Re: Horrible CREATE DATABASE Performance in High Sierra

From: Tom Lane <tgl(at)sss(dot)pgh(dot)pa(dot)us>
To: Brent Dearth <brent(dot)dearth(at)gmail(dot)com>
Cc: pgsql-hackers(at)postgresql(dot)org
Subject: Re: Horrible CREATE DATABASE Performance in High Sierra
Date: 2017-10-02 18:23:35
Message-ID: 10269.1506968615@sss.pgh.pa.us
Views: Raw Message | Whole Thread | Download mbox | Resend email
Thread:
Lists: pgsql-hackers

Brent Dearth <brent(dot)dearth(at)gmail(dot)com> writes:
> I just recently "upgraded" to High Sierra and experiencing horrendous CREATE
> DATABASE performance. Creating a database from a 3G template DB used to
> take ~1m but post-upgrade is taking ~22m at a sustained write of around
> 4MB/s. Occasionally, attempting to create an empty database hangs
> indefinitely as well. When this happens, restarting the Postgres server
> allows empty database initialization in ~1s.

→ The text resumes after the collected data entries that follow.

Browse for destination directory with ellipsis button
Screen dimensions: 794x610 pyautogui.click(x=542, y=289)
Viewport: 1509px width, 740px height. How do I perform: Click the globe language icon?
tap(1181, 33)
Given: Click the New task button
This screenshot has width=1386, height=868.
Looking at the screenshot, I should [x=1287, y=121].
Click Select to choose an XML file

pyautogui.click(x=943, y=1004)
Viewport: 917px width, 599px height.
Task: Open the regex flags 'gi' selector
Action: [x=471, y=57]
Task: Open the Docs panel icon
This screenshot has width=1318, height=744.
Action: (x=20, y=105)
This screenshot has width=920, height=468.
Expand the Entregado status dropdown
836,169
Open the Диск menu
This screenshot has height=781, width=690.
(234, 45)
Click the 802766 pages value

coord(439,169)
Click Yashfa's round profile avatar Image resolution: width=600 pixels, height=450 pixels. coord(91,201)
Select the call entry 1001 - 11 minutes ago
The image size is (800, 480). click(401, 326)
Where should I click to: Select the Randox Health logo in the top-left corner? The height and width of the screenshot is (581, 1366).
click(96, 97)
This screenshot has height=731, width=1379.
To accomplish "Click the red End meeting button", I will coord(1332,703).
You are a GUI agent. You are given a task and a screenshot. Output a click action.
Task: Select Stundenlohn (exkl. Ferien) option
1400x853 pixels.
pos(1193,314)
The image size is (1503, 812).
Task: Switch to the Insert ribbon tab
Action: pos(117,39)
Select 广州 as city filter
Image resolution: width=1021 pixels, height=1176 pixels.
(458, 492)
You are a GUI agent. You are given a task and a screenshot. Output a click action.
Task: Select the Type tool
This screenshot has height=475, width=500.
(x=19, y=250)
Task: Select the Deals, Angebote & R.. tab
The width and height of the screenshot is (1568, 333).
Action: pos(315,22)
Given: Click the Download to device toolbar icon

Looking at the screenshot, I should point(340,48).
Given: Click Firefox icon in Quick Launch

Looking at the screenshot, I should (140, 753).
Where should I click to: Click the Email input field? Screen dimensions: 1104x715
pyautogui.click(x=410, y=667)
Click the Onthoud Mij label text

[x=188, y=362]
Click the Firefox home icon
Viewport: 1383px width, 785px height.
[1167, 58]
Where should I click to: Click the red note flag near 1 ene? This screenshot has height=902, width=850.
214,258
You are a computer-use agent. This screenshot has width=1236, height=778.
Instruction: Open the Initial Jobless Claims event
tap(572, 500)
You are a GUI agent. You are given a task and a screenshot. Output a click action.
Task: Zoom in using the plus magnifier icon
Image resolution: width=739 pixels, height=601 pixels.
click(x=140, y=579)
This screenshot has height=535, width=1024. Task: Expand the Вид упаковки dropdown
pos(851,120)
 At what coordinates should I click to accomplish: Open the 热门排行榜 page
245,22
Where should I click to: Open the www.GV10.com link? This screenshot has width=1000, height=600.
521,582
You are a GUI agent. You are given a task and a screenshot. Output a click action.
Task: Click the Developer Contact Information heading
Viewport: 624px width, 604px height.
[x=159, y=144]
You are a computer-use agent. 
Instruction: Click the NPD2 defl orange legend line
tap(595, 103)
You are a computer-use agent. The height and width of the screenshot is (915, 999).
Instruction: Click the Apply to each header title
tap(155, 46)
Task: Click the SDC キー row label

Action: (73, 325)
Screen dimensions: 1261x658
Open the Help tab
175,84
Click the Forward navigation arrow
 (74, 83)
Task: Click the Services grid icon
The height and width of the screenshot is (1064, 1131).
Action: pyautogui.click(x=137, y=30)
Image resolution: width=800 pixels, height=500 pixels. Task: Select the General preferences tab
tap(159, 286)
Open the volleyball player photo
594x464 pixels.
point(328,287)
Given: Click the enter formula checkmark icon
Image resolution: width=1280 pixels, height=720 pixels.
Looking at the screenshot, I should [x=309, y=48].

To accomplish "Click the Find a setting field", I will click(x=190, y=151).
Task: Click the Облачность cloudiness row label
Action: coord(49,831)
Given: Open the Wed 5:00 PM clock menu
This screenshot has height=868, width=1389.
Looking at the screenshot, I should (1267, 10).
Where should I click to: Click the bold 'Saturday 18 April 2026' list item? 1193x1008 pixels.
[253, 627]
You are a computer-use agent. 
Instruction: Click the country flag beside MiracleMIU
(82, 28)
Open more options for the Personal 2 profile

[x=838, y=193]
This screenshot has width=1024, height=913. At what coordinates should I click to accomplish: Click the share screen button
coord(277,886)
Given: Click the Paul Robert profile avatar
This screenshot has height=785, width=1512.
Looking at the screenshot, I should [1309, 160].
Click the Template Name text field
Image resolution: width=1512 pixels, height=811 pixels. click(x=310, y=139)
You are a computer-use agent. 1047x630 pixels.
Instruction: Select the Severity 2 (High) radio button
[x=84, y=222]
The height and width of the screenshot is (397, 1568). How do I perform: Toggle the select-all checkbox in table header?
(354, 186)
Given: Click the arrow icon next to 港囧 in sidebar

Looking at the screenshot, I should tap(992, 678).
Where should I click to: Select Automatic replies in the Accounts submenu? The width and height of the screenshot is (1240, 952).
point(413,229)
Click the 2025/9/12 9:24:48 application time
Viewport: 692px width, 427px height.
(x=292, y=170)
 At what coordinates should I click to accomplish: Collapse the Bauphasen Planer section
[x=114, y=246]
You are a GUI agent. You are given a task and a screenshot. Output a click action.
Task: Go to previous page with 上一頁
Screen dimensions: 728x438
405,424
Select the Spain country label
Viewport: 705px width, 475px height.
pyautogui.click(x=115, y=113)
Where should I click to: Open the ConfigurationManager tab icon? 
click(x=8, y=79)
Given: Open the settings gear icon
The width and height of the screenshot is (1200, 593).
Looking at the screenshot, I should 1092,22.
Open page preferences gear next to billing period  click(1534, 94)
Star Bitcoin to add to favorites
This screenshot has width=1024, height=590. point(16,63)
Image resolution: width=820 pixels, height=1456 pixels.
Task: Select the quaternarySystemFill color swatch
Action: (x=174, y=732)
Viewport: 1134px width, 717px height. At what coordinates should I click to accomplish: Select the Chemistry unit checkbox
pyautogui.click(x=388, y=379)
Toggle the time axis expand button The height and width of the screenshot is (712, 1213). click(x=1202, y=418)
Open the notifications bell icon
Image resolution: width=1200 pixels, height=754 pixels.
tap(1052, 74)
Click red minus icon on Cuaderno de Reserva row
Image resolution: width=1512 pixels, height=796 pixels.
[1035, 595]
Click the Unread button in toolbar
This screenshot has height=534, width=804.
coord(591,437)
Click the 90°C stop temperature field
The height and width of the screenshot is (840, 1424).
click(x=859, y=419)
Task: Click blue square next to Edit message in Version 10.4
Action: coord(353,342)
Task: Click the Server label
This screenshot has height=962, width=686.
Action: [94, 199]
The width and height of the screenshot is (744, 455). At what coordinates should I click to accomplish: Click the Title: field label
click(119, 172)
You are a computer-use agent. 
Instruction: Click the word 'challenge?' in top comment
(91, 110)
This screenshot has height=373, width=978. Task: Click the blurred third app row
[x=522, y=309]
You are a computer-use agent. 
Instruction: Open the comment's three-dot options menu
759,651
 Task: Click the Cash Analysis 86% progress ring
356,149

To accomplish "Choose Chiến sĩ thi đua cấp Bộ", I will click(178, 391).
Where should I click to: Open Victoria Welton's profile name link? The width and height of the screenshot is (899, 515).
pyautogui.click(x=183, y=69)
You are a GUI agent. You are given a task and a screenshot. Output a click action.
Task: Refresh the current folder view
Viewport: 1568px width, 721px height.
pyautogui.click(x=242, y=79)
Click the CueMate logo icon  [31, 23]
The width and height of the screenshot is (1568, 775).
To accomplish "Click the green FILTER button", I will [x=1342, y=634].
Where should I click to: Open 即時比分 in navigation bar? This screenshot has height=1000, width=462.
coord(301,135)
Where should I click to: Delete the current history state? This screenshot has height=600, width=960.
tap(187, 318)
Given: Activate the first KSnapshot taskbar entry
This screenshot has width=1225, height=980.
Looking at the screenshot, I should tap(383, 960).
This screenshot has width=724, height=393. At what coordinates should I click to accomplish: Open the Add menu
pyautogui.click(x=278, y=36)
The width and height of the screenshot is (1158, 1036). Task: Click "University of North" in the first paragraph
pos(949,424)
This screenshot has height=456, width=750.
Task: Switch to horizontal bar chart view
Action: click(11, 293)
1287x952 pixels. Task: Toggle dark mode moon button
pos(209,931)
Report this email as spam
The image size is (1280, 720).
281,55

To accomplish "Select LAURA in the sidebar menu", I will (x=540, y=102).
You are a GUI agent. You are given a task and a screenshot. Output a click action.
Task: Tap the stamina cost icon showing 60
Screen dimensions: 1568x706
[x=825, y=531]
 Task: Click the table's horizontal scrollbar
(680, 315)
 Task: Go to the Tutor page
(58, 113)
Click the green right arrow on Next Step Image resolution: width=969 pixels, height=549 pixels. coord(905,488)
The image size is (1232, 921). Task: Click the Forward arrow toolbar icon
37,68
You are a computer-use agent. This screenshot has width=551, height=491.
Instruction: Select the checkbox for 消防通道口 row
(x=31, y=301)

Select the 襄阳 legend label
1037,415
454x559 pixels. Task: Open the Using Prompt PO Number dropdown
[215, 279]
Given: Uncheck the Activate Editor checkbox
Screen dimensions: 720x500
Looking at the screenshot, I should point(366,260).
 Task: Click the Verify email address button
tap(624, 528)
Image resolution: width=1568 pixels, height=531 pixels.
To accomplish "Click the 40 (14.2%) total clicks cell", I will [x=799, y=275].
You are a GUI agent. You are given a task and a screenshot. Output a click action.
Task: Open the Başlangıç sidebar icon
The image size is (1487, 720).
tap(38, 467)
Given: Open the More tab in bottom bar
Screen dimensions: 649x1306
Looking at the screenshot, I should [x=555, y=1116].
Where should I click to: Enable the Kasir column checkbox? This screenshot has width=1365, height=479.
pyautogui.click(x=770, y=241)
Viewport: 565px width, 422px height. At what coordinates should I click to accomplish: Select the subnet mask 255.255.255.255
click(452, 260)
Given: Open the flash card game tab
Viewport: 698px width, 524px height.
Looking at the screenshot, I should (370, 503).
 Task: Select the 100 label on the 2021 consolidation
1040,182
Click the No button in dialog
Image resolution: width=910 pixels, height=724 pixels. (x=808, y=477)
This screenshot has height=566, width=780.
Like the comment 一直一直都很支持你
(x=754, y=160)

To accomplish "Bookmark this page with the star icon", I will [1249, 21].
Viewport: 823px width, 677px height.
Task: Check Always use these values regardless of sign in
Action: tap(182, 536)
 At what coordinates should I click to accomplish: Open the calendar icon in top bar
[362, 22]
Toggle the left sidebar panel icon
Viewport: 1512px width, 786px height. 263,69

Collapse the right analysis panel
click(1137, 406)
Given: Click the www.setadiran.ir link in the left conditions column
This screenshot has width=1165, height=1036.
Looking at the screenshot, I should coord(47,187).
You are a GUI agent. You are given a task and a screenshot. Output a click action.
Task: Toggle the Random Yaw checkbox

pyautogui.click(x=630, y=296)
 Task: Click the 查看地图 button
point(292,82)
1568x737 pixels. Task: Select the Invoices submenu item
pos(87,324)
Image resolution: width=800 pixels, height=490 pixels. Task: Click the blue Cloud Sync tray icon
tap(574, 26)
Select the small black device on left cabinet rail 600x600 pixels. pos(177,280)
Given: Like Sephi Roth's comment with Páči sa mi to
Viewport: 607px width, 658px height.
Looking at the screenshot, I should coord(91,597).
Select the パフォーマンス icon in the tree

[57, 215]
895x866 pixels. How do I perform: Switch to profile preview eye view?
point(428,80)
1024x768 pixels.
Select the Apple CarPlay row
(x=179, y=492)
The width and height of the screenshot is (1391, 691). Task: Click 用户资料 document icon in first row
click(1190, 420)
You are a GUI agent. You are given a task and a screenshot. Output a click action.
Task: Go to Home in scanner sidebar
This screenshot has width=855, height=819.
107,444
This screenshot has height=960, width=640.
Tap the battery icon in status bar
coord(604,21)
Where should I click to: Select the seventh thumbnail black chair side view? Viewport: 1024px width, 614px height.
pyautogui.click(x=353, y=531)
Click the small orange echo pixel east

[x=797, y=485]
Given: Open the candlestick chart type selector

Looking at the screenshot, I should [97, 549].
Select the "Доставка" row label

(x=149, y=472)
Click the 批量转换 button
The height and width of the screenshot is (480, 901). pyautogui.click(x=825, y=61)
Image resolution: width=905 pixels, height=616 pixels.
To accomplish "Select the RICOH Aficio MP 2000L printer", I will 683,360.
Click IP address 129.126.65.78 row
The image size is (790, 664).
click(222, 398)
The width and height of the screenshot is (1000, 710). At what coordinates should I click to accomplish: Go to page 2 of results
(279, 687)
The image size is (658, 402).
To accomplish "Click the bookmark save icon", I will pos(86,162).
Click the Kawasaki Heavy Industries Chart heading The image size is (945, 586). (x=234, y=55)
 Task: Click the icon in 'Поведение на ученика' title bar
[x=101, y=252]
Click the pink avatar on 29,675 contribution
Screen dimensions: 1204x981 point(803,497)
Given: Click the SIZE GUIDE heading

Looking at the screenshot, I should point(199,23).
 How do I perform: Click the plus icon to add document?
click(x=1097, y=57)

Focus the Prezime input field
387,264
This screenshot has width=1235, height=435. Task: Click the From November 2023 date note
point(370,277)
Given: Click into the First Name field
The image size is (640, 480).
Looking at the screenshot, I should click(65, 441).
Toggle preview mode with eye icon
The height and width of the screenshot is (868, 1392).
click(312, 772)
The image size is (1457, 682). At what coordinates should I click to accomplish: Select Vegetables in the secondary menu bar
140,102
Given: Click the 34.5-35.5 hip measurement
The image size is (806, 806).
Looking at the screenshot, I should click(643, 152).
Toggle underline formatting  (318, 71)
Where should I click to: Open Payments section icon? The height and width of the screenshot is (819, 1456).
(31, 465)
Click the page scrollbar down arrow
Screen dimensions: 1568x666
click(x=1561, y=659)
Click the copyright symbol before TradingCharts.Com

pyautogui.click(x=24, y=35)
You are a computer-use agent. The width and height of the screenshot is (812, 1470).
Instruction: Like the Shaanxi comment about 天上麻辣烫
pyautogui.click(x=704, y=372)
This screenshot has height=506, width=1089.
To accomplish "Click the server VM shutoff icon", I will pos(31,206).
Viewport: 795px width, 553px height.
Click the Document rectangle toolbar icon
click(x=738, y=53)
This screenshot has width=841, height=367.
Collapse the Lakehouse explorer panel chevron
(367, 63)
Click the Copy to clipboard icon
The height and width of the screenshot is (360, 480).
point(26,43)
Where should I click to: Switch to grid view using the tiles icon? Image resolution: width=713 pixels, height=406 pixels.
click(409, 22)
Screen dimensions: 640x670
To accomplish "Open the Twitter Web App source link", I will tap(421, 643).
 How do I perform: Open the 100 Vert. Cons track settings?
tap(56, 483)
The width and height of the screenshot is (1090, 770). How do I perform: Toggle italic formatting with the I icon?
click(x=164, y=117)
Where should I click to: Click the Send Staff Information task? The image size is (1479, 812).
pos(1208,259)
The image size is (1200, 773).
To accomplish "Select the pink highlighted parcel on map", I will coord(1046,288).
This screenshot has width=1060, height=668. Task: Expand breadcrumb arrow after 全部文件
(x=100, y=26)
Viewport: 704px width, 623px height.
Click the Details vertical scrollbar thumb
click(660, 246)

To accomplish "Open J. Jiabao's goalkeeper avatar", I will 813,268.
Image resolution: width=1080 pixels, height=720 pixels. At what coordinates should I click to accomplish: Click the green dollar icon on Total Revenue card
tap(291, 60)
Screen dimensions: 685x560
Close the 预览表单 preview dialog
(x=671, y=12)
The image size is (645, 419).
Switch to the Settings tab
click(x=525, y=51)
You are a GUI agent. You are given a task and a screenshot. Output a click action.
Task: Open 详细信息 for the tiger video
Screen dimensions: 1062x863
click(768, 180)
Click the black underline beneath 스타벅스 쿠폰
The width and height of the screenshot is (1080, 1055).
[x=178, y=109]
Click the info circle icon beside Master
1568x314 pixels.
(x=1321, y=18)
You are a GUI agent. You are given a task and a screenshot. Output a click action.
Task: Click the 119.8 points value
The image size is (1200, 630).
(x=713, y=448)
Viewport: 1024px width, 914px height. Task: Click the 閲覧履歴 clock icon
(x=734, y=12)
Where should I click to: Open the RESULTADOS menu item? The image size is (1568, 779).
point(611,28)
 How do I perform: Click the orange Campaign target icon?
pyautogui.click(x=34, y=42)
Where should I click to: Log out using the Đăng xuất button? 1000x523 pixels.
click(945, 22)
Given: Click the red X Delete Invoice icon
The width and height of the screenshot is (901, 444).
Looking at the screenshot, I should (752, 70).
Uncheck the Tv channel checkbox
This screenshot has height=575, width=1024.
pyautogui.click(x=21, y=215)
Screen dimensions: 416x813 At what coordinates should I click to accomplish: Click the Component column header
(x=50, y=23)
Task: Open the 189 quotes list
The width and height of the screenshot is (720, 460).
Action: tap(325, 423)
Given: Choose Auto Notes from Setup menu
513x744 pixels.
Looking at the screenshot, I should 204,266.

What PG version are you running?

I tried to reproduce this, using HEAD and what I had handy:
(a) Late 2016 MacBook Pro, 2.7GHz i7, still on Sierra
(b) Late 2013 MacBook Pro, 2.3GHz i7, High Sierra, drive is converted to APFS

I made a ~7.5GB test database using "pgbench -i -s 500 bench" and
then cloned it with "create database b2 with template bench".

Case 1: fsync off.
Machine A did the clone in 5.6 seconds, machine B in 12.9 seconds.

Considering the CPU speed difference and the fact that Apple put
significantly faster SSDs into the 2016 models, I'm not sure this
difference is due to anything but better hardware.

Case 2: fsync on.
Machine A did the clone in 7.5 seconds, machine B in 2523.5 sec (42 min!).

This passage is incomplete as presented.